+++ Source extract +++
Mascot Search Overview

Mascot is a powerful search engine which uses mass spectrometry data to identify proteins from primary sequence databases.

While a number of similar programs available, Mascot is unique in that it integrates all of the proven methods of searching. These different search methods can be categorised as follows:

Peptide Mass Fingerprint in which the only experimental data are peptide mass values, (detailed description)
Sequence Query in which peptide mass data are combined with amino acid sequence and composition information. A super-set of a sequence tag query, (detailed description)
MS/MS Ion Search using uninterpreted MS/MS data from one or more peptides, (detailed description)

The general approach for all types of search is to take a small sample of the protein of interest and digest it with a proteolytic enzyme, such as trypsin. The resulting digest mixture is analysed by mass spectrometry.

Different types of mass spectrometer have different capabilities. A simple instrument will measure a set of molecular weights for the intact mixture of peptides. An instrument with MS/MS capability can additionally provide structural information by recording the fragment ion spectrum of a peptide. Usually, the digest mixture will be separated by chromatography prior to MS/MS analysis, so that MS/MS spectra from individual peptides can be measured.

The experimental mass values are then compared with calculated peptide mass or fragment ion mass values, obtained by applying cleavage rules to the entries in a comprehensive primary sequence database. By using an appropriate scoring algorithm, the closest match or matches can be identified. If the "unknown" protein is present in the sequence database, then the aim is to pull out that precise entry. If the sequence database does not contain the unknown protein, then the aim is to pull out those entries which exhibit the closest homology, often equivalent proteins from related species.
+++ Given information +++
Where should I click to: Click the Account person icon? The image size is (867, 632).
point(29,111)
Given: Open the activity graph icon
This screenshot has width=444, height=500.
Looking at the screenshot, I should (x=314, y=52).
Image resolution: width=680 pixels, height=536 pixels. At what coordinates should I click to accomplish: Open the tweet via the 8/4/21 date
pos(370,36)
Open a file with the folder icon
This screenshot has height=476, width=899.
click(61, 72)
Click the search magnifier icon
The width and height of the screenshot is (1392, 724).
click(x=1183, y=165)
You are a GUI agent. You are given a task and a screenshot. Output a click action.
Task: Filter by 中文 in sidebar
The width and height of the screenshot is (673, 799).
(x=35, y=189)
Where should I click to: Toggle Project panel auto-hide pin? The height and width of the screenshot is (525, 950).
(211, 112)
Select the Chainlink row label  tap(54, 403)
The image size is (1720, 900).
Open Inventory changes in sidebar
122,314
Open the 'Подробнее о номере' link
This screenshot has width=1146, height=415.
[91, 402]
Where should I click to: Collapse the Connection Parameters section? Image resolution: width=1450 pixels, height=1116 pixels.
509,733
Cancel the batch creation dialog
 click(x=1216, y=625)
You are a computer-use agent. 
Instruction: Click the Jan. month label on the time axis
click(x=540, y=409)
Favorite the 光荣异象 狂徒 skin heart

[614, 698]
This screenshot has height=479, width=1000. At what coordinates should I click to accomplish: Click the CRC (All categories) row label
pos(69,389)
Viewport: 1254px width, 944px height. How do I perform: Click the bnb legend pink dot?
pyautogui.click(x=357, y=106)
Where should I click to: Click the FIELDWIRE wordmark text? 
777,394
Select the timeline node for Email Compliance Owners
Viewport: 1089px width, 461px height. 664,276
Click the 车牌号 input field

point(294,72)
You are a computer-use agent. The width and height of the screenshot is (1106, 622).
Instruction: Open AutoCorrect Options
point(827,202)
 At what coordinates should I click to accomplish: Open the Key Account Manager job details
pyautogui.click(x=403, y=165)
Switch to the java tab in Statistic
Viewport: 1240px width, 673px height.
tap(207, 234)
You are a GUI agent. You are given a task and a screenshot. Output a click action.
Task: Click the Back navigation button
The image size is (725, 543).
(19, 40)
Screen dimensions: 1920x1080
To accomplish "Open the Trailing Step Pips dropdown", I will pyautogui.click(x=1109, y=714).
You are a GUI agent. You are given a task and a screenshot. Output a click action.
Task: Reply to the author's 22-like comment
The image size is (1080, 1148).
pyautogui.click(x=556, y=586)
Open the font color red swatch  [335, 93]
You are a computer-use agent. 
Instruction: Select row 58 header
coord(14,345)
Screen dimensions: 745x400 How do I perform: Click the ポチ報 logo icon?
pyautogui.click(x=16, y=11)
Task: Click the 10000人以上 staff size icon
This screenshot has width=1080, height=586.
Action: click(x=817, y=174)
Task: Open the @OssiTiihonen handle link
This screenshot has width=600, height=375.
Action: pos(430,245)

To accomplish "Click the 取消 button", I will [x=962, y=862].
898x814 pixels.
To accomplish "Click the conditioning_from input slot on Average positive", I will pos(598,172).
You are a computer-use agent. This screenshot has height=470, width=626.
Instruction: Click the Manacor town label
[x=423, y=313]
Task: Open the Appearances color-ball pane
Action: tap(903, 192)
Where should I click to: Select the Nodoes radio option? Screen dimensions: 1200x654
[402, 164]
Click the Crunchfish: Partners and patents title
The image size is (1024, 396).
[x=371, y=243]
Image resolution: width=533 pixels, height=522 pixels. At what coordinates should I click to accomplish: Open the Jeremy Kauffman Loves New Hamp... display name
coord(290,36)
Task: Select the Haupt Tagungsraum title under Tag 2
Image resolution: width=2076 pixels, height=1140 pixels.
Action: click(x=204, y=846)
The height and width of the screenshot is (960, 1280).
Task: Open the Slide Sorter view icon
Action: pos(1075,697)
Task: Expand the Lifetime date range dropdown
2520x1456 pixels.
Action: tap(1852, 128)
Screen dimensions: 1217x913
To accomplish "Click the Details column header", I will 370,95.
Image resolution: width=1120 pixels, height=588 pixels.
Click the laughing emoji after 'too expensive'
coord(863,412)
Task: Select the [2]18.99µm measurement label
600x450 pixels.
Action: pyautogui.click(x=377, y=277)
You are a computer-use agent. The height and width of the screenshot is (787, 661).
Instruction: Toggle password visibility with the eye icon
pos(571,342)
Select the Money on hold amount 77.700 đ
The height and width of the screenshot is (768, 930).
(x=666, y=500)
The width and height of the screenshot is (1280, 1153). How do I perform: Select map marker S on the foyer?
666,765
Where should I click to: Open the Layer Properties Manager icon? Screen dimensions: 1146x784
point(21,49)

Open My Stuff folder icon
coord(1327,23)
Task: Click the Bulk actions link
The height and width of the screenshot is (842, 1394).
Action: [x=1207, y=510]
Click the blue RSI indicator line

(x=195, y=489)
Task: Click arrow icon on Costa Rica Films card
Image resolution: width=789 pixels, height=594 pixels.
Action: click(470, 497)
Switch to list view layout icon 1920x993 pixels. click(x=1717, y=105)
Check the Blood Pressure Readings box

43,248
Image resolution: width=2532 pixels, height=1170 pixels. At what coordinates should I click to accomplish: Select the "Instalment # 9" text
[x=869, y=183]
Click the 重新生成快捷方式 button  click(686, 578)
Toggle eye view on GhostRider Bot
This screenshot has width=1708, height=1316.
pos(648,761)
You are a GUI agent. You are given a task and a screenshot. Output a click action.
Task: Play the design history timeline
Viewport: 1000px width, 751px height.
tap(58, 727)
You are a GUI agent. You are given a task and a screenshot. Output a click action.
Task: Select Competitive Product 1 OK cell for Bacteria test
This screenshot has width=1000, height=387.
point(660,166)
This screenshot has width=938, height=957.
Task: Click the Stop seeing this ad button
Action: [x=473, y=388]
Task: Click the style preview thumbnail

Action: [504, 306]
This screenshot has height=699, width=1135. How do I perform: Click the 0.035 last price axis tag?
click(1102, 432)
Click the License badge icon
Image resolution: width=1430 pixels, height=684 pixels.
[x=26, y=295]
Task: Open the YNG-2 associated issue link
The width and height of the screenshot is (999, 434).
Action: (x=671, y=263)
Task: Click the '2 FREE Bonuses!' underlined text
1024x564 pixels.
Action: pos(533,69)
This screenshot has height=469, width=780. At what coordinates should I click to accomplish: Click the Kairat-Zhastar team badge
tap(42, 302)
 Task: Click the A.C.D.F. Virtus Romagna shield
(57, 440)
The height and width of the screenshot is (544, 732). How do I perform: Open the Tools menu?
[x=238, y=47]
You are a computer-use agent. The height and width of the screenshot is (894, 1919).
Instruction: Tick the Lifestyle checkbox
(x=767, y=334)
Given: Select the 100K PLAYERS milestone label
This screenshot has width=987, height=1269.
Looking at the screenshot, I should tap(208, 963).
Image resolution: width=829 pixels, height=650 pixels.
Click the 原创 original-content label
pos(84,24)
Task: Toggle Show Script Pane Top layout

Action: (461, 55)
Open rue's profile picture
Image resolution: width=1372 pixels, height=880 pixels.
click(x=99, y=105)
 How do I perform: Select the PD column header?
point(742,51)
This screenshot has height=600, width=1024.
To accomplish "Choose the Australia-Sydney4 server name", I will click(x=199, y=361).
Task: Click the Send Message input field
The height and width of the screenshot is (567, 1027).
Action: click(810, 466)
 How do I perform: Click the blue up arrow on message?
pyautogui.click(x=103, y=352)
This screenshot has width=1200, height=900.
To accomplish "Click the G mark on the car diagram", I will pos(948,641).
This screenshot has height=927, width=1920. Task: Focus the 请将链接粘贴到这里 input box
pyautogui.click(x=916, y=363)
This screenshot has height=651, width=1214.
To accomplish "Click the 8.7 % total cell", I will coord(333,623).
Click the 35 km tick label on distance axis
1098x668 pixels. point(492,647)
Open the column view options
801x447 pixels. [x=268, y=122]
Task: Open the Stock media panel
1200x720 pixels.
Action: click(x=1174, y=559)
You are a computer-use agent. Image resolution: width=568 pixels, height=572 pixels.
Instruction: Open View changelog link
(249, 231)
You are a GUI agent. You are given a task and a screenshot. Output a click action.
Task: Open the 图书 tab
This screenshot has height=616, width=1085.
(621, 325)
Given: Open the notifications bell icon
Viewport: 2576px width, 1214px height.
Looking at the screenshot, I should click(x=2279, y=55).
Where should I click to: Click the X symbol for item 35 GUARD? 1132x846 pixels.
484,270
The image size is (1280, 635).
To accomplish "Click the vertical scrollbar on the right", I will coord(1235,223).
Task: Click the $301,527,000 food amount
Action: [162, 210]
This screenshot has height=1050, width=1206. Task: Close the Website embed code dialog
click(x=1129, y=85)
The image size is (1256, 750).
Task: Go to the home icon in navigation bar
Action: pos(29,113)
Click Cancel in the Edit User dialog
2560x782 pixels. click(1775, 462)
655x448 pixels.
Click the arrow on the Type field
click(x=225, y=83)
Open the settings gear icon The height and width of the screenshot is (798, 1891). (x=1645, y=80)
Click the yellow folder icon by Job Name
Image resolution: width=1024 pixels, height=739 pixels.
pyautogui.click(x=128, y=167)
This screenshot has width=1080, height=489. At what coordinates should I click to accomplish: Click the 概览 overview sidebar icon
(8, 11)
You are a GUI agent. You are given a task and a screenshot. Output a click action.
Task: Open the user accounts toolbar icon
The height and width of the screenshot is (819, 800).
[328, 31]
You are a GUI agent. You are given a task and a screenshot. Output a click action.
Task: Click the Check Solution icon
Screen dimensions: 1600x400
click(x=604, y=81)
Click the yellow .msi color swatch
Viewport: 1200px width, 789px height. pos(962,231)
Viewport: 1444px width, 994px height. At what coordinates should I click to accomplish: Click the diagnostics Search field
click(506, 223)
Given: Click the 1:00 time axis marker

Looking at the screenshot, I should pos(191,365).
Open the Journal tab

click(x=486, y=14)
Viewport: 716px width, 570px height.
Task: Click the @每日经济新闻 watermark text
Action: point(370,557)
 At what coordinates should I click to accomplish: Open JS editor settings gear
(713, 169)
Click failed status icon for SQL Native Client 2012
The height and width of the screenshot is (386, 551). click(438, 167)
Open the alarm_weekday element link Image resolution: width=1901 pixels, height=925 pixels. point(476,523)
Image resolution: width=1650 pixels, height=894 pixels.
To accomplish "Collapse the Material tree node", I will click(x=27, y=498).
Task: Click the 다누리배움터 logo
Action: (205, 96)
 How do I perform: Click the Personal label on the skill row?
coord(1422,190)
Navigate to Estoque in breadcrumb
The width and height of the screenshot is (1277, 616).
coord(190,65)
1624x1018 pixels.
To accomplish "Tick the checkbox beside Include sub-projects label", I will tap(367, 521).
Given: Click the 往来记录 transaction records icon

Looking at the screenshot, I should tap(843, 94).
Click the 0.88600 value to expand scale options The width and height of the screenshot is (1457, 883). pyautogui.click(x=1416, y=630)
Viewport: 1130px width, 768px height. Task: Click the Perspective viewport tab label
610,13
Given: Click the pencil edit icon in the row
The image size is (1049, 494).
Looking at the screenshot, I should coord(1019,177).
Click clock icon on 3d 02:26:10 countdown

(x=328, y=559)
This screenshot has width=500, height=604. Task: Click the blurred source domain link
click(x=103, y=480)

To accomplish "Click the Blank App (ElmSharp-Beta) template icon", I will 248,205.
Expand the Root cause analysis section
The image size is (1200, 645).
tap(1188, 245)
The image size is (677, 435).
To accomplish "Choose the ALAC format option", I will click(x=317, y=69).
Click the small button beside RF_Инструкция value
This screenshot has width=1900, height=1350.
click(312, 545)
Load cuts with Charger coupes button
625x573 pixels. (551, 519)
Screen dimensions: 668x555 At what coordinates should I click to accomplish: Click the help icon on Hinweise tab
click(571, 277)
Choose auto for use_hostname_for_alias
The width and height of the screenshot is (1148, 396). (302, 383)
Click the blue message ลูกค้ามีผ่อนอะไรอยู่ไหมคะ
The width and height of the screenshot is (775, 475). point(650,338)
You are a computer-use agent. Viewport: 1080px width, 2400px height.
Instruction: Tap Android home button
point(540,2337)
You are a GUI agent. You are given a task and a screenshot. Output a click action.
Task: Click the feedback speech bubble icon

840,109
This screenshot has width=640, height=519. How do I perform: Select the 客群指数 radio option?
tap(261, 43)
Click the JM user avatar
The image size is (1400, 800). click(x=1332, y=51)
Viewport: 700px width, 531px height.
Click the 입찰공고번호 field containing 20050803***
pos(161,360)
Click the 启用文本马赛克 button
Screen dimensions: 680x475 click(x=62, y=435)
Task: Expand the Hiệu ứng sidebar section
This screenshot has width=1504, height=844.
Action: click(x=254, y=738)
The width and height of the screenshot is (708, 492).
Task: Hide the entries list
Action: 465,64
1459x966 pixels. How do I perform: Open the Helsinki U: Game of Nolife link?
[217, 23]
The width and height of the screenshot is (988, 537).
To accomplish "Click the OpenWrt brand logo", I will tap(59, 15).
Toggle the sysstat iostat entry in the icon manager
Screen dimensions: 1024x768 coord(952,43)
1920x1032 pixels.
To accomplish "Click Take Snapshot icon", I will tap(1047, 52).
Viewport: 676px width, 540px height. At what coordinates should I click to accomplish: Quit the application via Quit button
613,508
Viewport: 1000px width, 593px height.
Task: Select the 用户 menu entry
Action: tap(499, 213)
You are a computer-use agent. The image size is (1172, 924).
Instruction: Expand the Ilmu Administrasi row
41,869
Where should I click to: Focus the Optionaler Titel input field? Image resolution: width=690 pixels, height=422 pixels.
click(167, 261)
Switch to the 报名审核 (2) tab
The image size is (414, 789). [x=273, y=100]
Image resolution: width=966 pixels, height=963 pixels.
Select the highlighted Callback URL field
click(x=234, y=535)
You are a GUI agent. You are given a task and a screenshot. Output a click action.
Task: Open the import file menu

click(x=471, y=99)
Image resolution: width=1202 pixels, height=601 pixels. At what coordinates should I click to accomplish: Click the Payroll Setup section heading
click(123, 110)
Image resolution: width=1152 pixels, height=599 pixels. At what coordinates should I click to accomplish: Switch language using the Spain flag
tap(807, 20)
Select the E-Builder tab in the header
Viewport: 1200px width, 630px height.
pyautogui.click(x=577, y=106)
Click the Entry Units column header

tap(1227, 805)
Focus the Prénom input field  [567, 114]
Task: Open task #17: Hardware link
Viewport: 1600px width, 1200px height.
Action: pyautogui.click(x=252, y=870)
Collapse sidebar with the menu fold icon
+++
## [Exercises to complete]
1 - In the Mascot overview, which proteolytic enzyme is named as an example for digesting the protein sample?
2 - Please quote the stretch of the Mascot overview from "Peptide Mass Fingerprint" through "query, (detailed description)".
3 - List the search methods that the Mascot overview says Mascot integrates.

## [Answers to the tasks]
1 - Trypsin.

2 -
Peptide Mass Fingerprint in which the only experimental data are peptide mass values, (detailed description)
Sequence Query in which peptide mass data are combined with amino acid sequence and composition information. A super-set of a sequence tag query, (detailed description)

3 -
Peptide Mass Fingerprint
Sequence Query
MS/MS Ion Search